My articles in 2009 are focused on pH and wireless measurement and control. Not listed below is an article planned for later this year on the use of wireless pH for inferential measurement of solvent concentration at the University Texas Research Campus pilot plant for carbon dioxide capture.
“Virtual Plant Provides Real Insights“, Chemical Processing, Jan, 2009
(1) Modeling and control in a virtual plant showed that the size of the neutralization vessels could be reduced from 40,000 to 10,000 gallons reducing the project capital costs by more than $500K for a strong acid and base system. The virtual plant was also able to detail mixing, reagent injection, and valve requirements
(2) Translation of the controlled variable from pH to percent reagent demand (X axis of the titration curve), provided faster recovery from upsets.
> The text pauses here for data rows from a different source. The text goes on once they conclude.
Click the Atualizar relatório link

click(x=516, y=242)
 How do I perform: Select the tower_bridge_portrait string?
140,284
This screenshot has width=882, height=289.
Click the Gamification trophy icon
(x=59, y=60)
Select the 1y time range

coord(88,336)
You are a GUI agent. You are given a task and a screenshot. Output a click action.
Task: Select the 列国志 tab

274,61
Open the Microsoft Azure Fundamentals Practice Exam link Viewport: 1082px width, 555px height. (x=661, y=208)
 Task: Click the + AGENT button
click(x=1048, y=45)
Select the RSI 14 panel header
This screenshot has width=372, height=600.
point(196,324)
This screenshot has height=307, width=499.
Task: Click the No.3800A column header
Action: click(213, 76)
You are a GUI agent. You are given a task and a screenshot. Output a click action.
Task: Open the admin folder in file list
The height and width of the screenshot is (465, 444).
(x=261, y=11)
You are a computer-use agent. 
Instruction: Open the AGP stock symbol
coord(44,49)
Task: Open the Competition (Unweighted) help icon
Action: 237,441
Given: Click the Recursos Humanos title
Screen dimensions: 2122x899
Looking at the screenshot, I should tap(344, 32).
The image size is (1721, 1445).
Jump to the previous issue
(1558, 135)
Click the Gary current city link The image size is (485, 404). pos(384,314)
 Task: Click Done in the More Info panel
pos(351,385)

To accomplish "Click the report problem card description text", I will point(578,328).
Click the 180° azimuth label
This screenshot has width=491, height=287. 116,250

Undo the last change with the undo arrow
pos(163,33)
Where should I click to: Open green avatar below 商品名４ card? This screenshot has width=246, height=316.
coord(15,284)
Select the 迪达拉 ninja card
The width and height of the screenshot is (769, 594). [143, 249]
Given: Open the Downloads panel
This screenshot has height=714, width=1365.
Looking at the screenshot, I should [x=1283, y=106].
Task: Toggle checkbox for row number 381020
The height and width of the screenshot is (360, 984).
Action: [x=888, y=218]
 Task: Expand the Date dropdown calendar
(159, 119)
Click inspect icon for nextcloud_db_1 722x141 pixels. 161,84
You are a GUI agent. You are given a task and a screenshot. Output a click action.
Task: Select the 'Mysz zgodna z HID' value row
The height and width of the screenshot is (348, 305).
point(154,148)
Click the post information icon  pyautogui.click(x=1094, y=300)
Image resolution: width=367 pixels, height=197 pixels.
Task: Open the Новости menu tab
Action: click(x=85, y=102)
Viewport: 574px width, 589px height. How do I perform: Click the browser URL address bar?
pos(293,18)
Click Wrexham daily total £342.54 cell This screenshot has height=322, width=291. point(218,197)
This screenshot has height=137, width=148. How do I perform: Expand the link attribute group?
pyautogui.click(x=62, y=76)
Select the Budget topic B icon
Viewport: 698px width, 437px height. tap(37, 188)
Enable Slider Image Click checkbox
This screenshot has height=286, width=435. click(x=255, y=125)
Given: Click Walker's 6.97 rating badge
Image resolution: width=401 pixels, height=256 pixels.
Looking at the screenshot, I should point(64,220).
(3) It was expected that the resolution of the reagent valves needed to be exceptional. It was surprising how important resolution was for the feed valves. What would be normally considered a good resolution for the feed valves caused excessive deviations in the vessel pH. Stick-slip in the feed valves showed up as short term deviation rather than a limit cycle in the pH because of the feedback correction by the pH loop
(4) Innovative Methods of continuous and semi-batch mode offered maximum operational flexibility.
“Is Wireless Process Control Ready for Prime Time“, Control, May, 2009
My time in spent building and starting up chemical plants, working in process labs, and dealing with pH measurement noise gave me a greater appreciation for the significance of being able to eliminate instrument wiring. This article offers my take on the value wireless and shows incredibly tight wireless bioreactor pH control. Some biopharmaceutical processes require control within 0.02 pH of set point for optimum operation. The pH control demonstrated in this wireless pH test on a bioreactor with a disposable liner (single-use-bioreactor) was an order of magnitude better than required, the tightest pH control I have ever seen. Most of the credit goes to new wireless PID algorithm and the exceptional capability of the pH electrode and wireless pH transmitter. Finally, the wireless measurement did not have the spikes exhibited by the wired pH transmitter from ground noise, showing that wireless can eliminate a significant source of noise.
“The Essentials of pH Measurement Design, Installation, Maintenance, and Improvement“, ISA 55th International Instrumentation Symposium, League City, 2009
This paper is a chapter out of “The Essential Book” scheduled to be published in time for ISA Expo 2009 in Houston.